Brief: Duplicate the records from the line with "Task: Navigate to Pricing page" up to and including the line with "Action: (x=510, y=60)".

** Start Stored records **

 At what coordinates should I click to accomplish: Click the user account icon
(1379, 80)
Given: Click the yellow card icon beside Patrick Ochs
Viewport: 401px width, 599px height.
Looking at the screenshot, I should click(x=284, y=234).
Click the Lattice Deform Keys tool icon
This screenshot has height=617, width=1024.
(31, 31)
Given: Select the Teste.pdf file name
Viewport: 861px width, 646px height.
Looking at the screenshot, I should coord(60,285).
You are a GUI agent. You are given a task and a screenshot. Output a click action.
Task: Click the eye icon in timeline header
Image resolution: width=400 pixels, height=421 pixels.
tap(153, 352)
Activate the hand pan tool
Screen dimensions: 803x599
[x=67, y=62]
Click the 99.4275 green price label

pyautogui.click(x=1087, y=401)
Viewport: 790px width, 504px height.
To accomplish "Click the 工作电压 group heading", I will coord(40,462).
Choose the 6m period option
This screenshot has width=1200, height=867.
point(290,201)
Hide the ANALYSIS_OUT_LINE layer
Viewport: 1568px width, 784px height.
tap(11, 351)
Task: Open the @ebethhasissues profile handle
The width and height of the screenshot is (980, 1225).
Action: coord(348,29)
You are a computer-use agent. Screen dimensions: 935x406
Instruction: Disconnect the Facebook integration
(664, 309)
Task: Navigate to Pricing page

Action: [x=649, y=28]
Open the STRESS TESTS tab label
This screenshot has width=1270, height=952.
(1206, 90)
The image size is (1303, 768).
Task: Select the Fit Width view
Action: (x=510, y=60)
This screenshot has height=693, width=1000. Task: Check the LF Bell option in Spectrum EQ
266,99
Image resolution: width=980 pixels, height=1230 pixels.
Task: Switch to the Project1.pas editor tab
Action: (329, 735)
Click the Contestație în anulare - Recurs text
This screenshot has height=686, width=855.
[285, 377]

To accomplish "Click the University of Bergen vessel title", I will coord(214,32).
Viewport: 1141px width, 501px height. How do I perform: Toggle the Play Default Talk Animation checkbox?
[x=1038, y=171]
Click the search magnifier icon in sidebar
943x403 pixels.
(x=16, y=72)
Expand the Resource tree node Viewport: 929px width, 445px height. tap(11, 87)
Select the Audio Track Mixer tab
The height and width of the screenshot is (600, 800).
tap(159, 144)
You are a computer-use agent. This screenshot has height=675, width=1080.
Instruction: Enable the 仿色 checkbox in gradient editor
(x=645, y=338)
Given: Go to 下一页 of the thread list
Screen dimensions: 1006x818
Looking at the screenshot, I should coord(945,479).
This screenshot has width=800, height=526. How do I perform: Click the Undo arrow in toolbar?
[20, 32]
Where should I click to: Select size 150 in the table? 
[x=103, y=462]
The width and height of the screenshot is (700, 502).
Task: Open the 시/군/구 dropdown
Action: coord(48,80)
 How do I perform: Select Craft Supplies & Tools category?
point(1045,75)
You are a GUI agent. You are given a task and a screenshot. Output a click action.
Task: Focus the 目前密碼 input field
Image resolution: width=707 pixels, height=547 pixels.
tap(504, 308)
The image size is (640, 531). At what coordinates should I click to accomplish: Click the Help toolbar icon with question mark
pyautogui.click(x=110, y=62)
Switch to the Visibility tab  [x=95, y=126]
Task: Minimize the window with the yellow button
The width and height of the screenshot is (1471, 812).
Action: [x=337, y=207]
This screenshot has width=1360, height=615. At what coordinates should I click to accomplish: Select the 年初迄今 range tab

** End Stored records **

Output:
Task: Navigate to Pricing page

Action: [x=649, y=28]
Open the STRESS TESTS tab label
This screenshot has width=1270, height=952.
(1206, 90)
The image size is (1303, 768).
Task: Select the Fit Width view
Action: (x=510, y=60)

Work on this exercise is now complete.